In the Raw – Worth It

This post is part of a weekly series I’m sharing called “In the Raw.” These are things that I wrote in the early stages of my grief from the loss of our twin daughters in 2011 – one to stillbirth and the other to an infection she contracted in the NICU. 

My hope is that by sharing these, grieving parents will feel understood. Our family math is now ten minus four. What is yours?

This was originally written in October of 2013.


I always wanted four kids.

For as long as I can remember, that just seemed like the ideal number to me.  No one would be left out.  No two against one.  It was a big family without being too big.

But I didn’t meet my husband until I was 31.  I had no idea whether we’d actually be able to have the four children I’d idealized, but we gave it the old college try.  In the fall of 2010, we had three young boys at home, 4, 2, and 10 months.  We were thrilled by our family size and the joy that our boys brought us, but we needed a breather.  They’d come so close together that we intended to wait a year or two before maybe trying for a fourth.

(Saved data entries)
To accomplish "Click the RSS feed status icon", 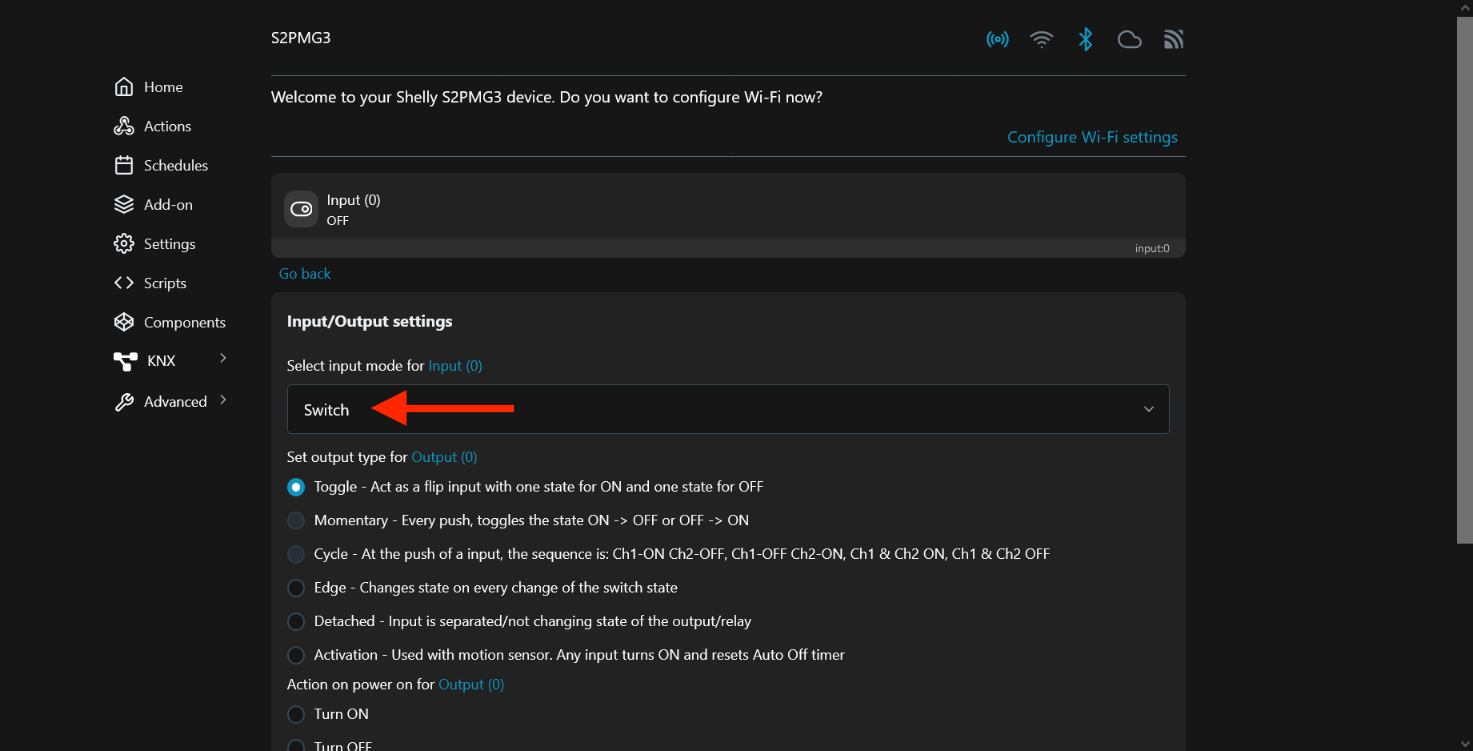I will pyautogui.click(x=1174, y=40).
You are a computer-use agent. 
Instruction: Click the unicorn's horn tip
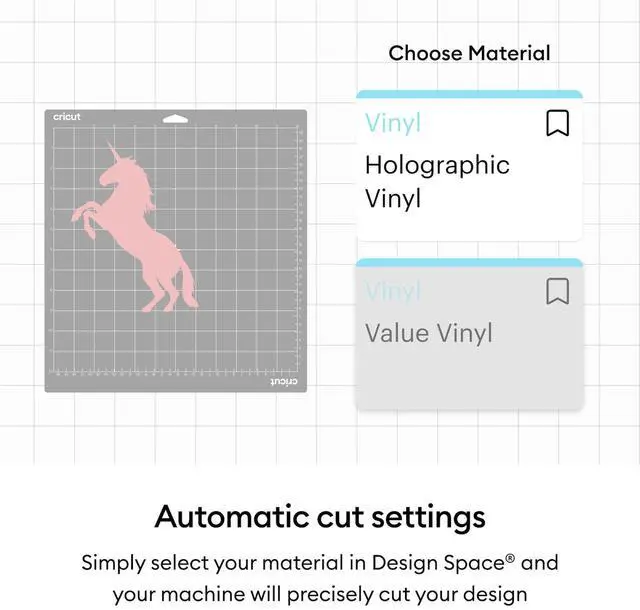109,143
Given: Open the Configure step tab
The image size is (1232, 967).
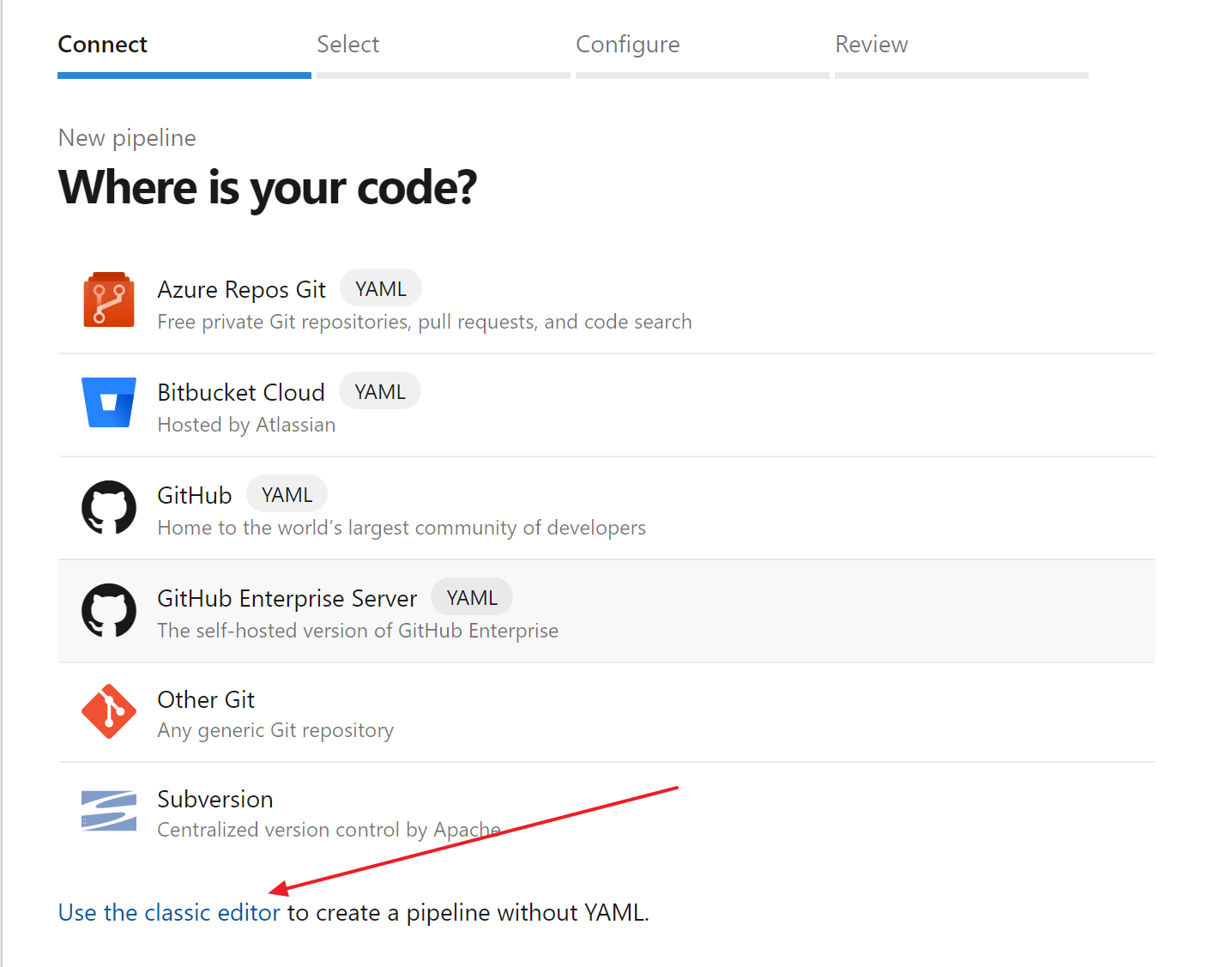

■ **Instructions**:
1) In the In the Raw post, edit the passage from "This was originally" up to and including "for a fourth.", changing "husband" to "partner".
2) Condense the paragraph of the In the Raw post that begins "But I didn't meet my husband" into a shorter version that keeps its main facts.
3) Carry on the In the Raw post from its last sentence.
The entries are separate material, unrelated to the In the Raw post.

■ **Response list**:
1)
This was originally written in October of 2013.


I always wanted four kids.

For as long as I can remember, that just seemed like the ideal number to me.  No one would be left out.  No two against one.  It was a big family without being too big.

But I didn’t meet my partner until I was 31.  I had no idea whether we’d actually be able to have the four children I’d idealized, but we gave it the old college try.  In the fall of 2010, we had three young boys at home, 4, 2, and 10 months.  We were thrilled by our family size and the joy that our boys brought us, but we needed a breather.  They’d come so close together that we intended to wait a year or two before maybe trying for a fourth.

2) I met my husband at 31 and didn't know whether four children were possible, but we tried. By fall 2010 we had three boys, aged 4, 2, and 10 months. We were happy but needed a break after such close births, so we planned to wait a year or two before maybe trying for a fourth.

3)
And that November, just a few months before our baby boy turned one, I was late.

I remember shaking as I saw the lines appear on the pregnancy test.  I was charting my temperatures and so careful about my dates.  I couldn’t understand how it had happened.  But there it was.

Positive.

A few weeks later, I was washing in the shower and thought that my stomach felt a little larger than it usually did by seven weeks.  I knew it was twins.  I don’t know how I knew, but I knew.  And I’m glad I did, because otherwise, I might have rolled off the table in the ultrasound room when the picture on the screen confirmed it.  I was excited and overwhelmed and anxious, but mostly, I was giddy at the prospect of bringing two more babies home to our wild, wonderful family.

FIVE!  We were going to have five children under five.  We were going to need five car seats.  We were going to need a new car.  Two more stockings would hang on our railing the next Christmas. We kept saying it over and over again.  Twins?  Twins!  It was just so hard to wrap our minds around the changes two more babies would bring, but we felt blessed.

Then, in March, we got the devastating news that they were dying.  It was the only other ultrasound I had besides that first one at eight weeks, despite my several requests to my doctors that I be monitored for issues – for TTTS specifically, which is what ultimately took them.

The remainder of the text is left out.